Total number of character: 20479
I HAD always thought Jack Gisburn rather a cheap genius--though a good fellow enough--so it was no 


In [3]:
import re

preprocessed = re.split(r'([,.?_!"()\']|--|\s)', raw_text)
preprocessed = [item.strip() for item in preprocessed if item.strip()]
print(len(preprocessed))

4649


In [4]:
print(preprocessed[:30])

['I', 'HAD', 'always', 'thought', 'Jack', 'Gisburn', 'rather', 'a', 'cheap', 'genius', '--', 'though', 'a', 'good', 'fellow', 'enough', '--', 'so', 'it', 'was', 'no', 'great', 'surprise', 'to', 'me', 'to', 'hear', 'that', ',', 'in']


In [5]:
#Converting tokens into token IDs
all_words = sorted(list(set(preprocessed)))
vocab_size = len(all_words)
print(vocab_size)


1159


In [6]:
vocab = {token:integer for integer, token in enumerate(all_words)}
# for i, item in enumerate(vocab.items()):
#     print(item)
#     if i > 50:
#         break

In [7]:
class SimpleTokeniserV1:
    def __init__(self, vocab):
        self.str_to_int = vocab
        self.int_to_str = {i:s for s,i in vocab.items()}
    
    def encode(self, text):
        # Split text on special characters and whitespace
        preprocessed = re.split(r'([,.?_!"()\']|--|\s)', text)
        preprocessed = [item.strip() for item in preprocessed if item.strip()]
        ids = [self.str_to_int[s] for s in preprocessed]
        return ids
    
    def decode(self, ids):
        text = " ".join([self.int_to_str[i] for i in ids])
        text = re.sub(r'([,.?_!"()\']|--|\s)', r'\1',text)
        return text
        
# If text is: "Hello, world!"
# After re.split():
# preprocessed = ['Hello', ',', '', 'world', '!']
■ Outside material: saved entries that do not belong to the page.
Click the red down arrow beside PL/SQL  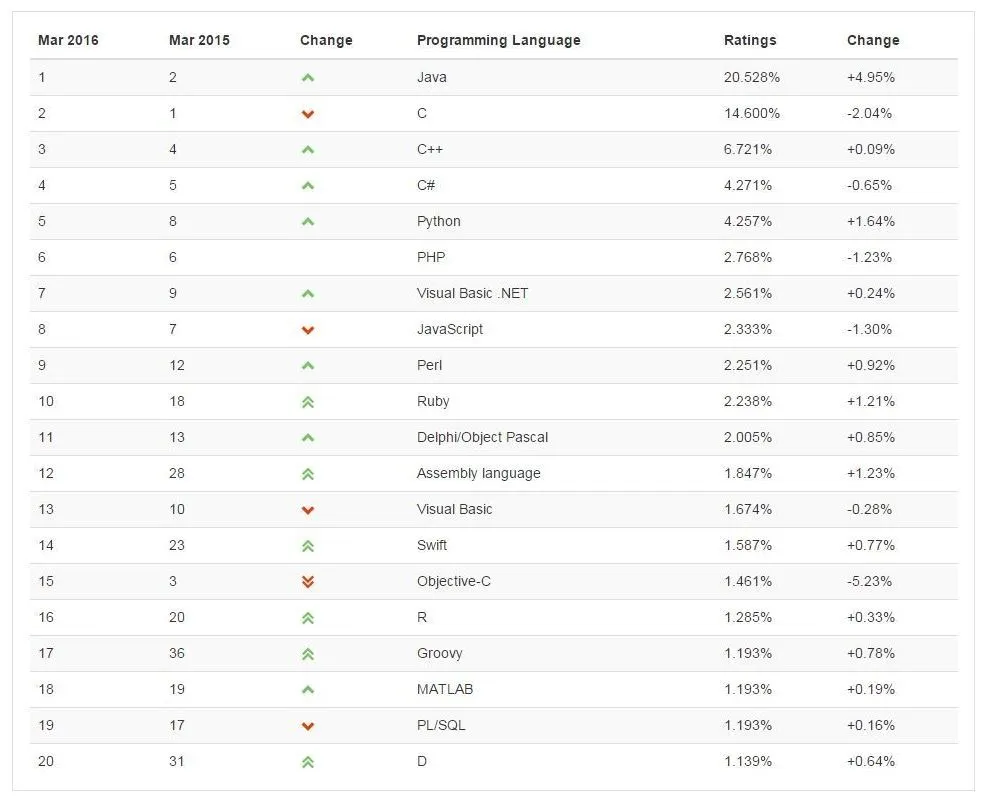pos(308,726)
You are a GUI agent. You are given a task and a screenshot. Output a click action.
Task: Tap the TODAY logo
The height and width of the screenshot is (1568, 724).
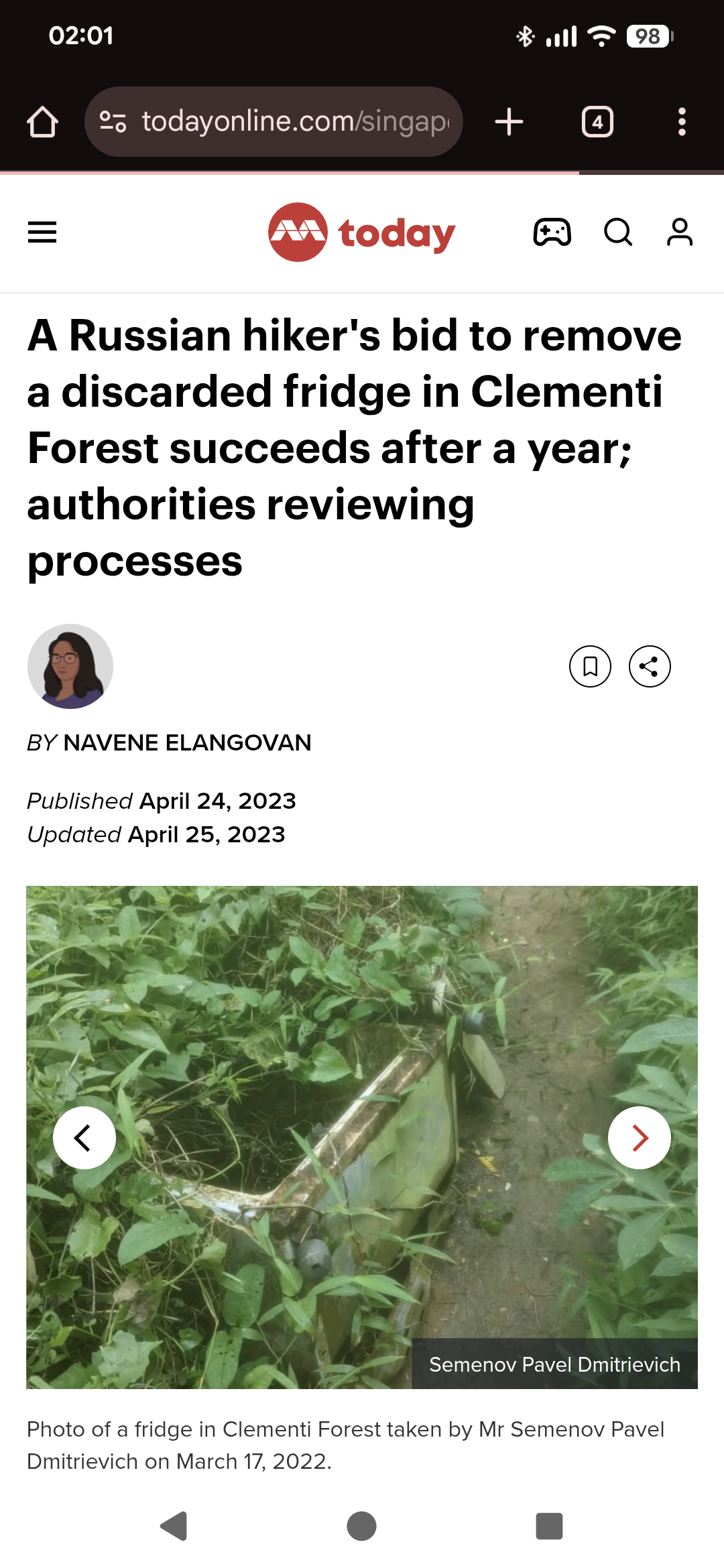pyautogui.click(x=362, y=233)
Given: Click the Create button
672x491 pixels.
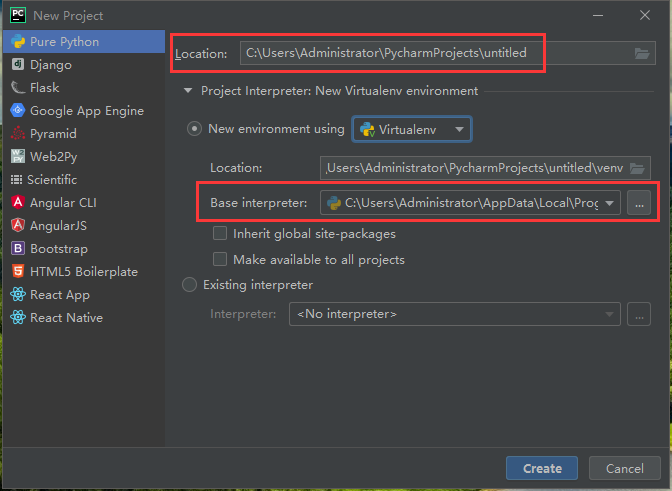Looking at the screenshot, I should point(542,468).
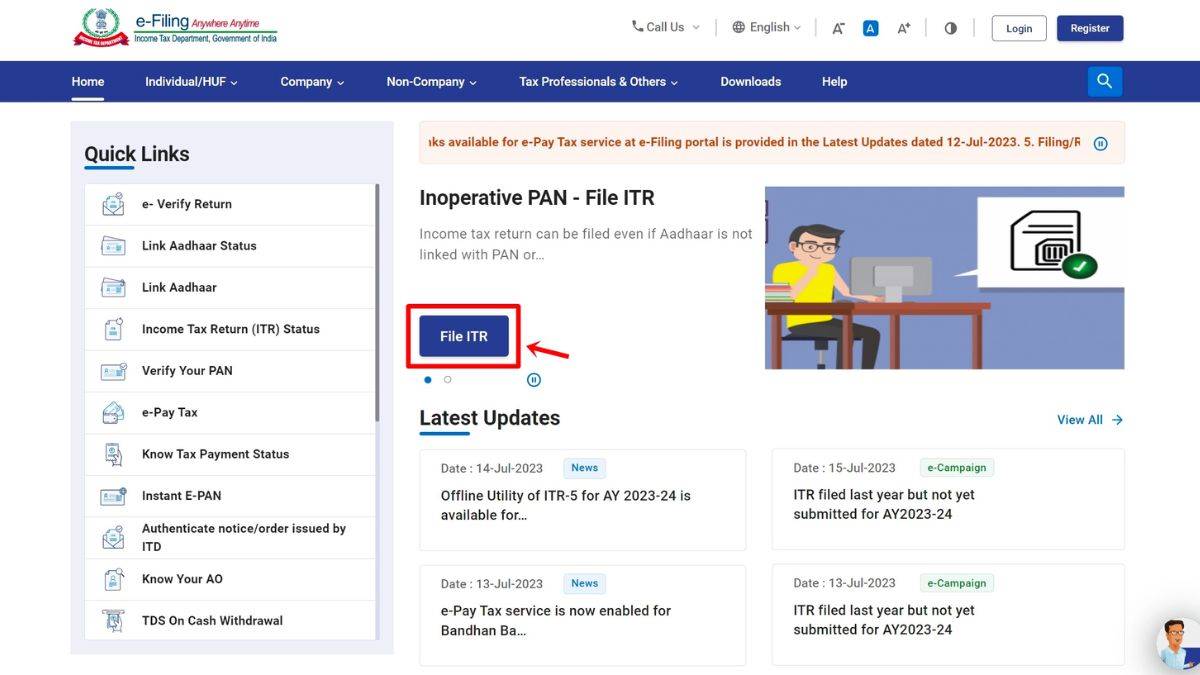Go to the Help menu item
This screenshot has width=1200, height=675.
click(834, 82)
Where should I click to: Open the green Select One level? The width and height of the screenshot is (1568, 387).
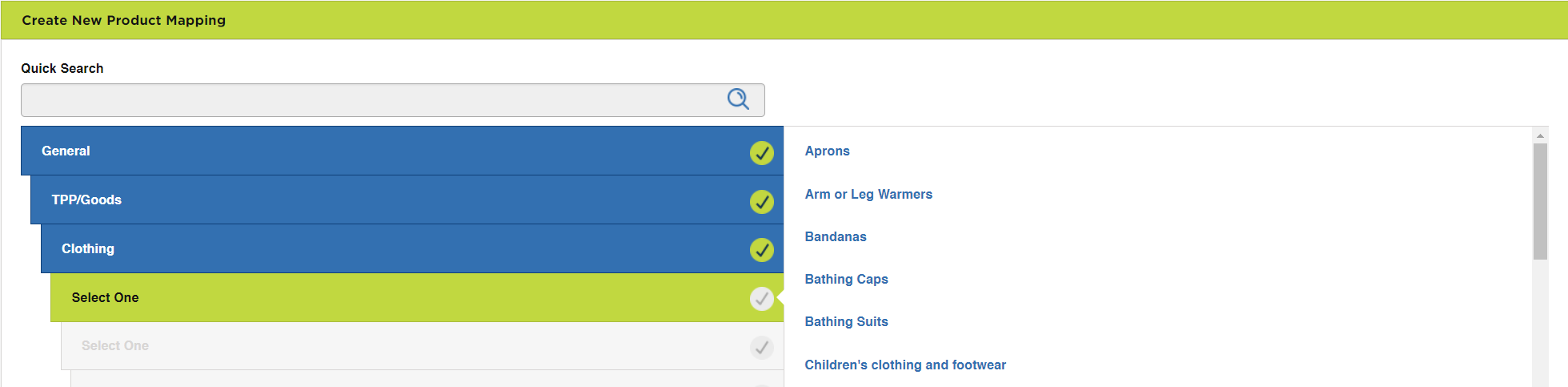click(417, 297)
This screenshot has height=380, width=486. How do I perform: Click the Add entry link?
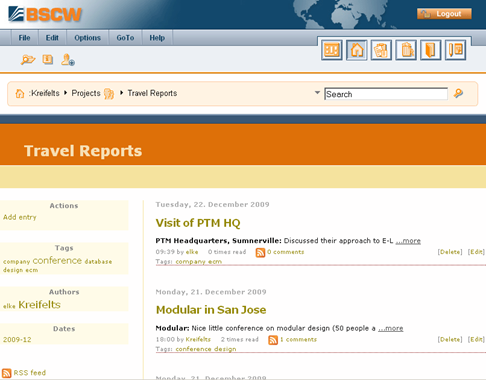tap(20, 217)
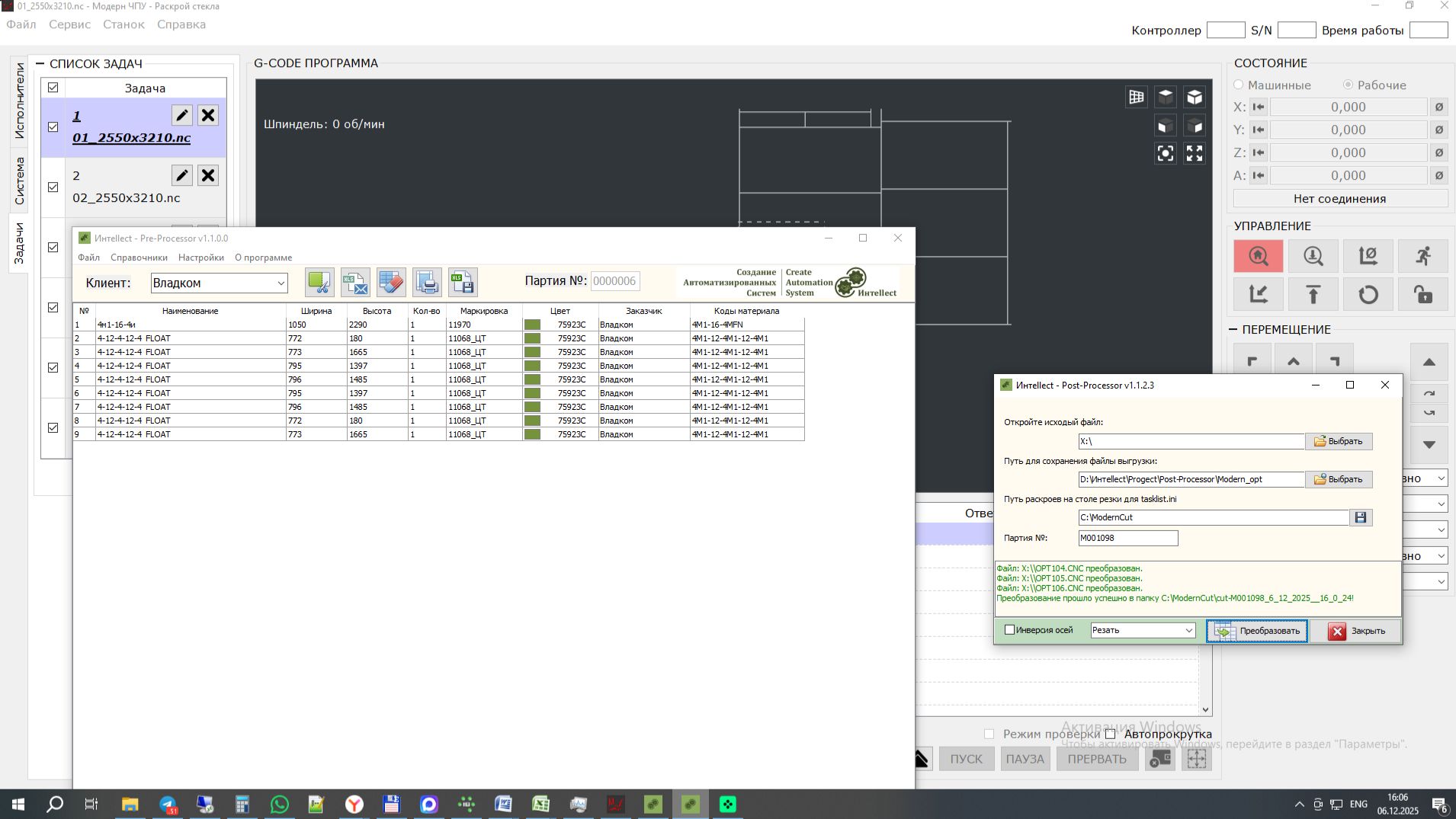
Task: Collapse the СПИСОК ЗАДАЧ panel
Action: pyautogui.click(x=40, y=64)

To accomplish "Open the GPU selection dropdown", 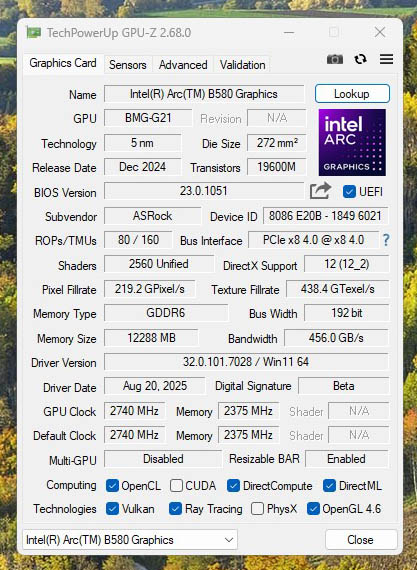I will 130,540.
# After the cleaning loop:
# preprocessed = ['Hello', ',', 'world', '!']

In [8]:
tokeniser = SimpleTokeniserV1(vocab)
text = """It's the last he painted"""
ids = tokeniser.encode(text)
print(ids)

[58, 2, 872, 1013, 615, 541, 763]


In [9]:
print(tokeniser.decode(ids))

It ' s the last he painted


In [10]:
text = "Hello, do you like tea?"
x = tokeniser.encode(text)
print(x)

KeyError: 'Hello'

In [11]:
all_tokens = sorted(list(set(preprocessed)))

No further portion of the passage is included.